Python: Make py/hardcoded-credentials a path-problem

RasmusWL · RasmusWL · commit c5091f1ce79d · 2020-01-22T13:45:14.000+01:00
and stop using deprecated hasFlow
diff --git a/python/ql/src/Security/CWE-798/HardcodedCredentials.ql b/python/ql/src/Security/CWE-798/HardcodedCredentials.ql
@@ -1,7 +1,7 @@
 /**
  * @name Hard-coded credentials
  * @description Credentials are hard coded in the source code of the application.
- * @kind problem
+ * @kind path-problem
  * @problem.severity error
  * @precision medium
  * @id py/hardcoded-credentials
@@ -12,6 +12,7 @@
  */
 
 import python
+import semmle.python.security.Paths
 import semmle.python.security.TaintTracking
 import semmle.python.filters.Tests
 
@@ -155,9 +156,9 @@ class HardcodedCredentialsConfiguration extends TaintTracking::Configuration {
 
 
 
-from HardcodedCredentialsConfiguration config, TaintSource src, TaintSink sink
+from HardcodedCredentialsConfiguration config, TaintedPathSource src, TaintedPathSink sink
 
-where config.hasFlow(src, sink) and
-not any(TestScope test).contains(src.(ControlFlowNode).getNode())
+where config.hasFlowPath(src, sink) and
+not any(TestScope test).contains(src.getAstNode())
 
-select sink, "Use of hardcoded credentials from $@.", src, src.toString()
+select sink.getSink(), src, sink, "Use of $@.", src.getSource(), "hardcoded credentials"
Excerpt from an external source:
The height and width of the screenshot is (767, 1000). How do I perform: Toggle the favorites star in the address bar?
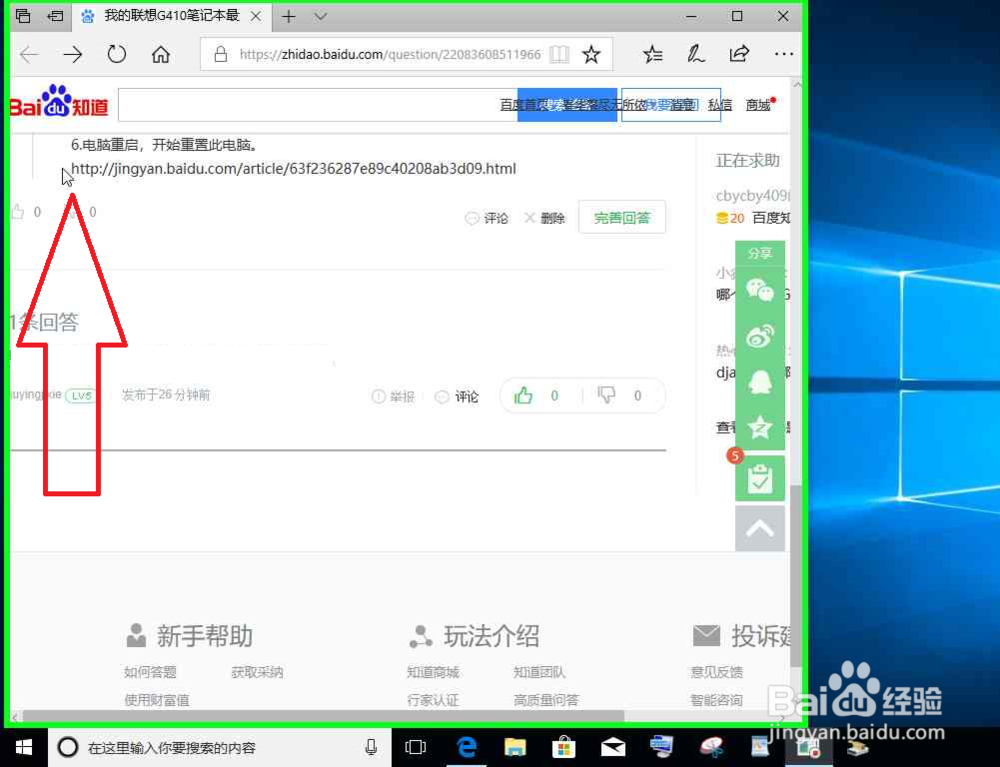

diff --git a/python/ql/test/query-tests/Security/CWE-798/HardcodedCredentials.expected b/python/ql/test/query-tests/Security/CWE-798/HardcodedCredentials.expected
@@ -1,2 +1,8 @@
-| test.py:14:18:14:25 | Taint sink | Use of hardcoded credentials from $@. | test.py:5:12:5:24 | Taint source | Taint source |
-| test.py:15:18:15:25 | Taint sink | Use of hardcoded credentials from $@. | test.py:6:12:6:25 | Taint source | Taint source |
+edges
+| test.py:5:12:5:24 | hard coded value | test.py:14:18:14:25 | hard coded value |
+| test.py:5:12:5:24 | hard coded value | test.py:14:18:14:25 | hard coded value |
+| test.py:6:12:6:25 | hard coded value | test.py:15:18:15:25 | hard coded value |
+| test.py:6:12:6:25 | hard coded value | test.py:15:18:15:25 | hard coded value |
+#select
+| test.py:14:18:14:25 | USERNAME | test.py:5:12:5:24 | hard coded value | test.py:14:18:14:25 | hard coded value | Use of $@. | test.py:5:12:5:24 | Str | hardcoded credentials |
+| test.py:15:18:15:25 | PASSWORD | test.py:6:12:6:25 | hard coded value | test.py:15:18:15:25 | hard coded value | Use of $@. | test.py:6:12:6:25 | Str | hardcoded credentials |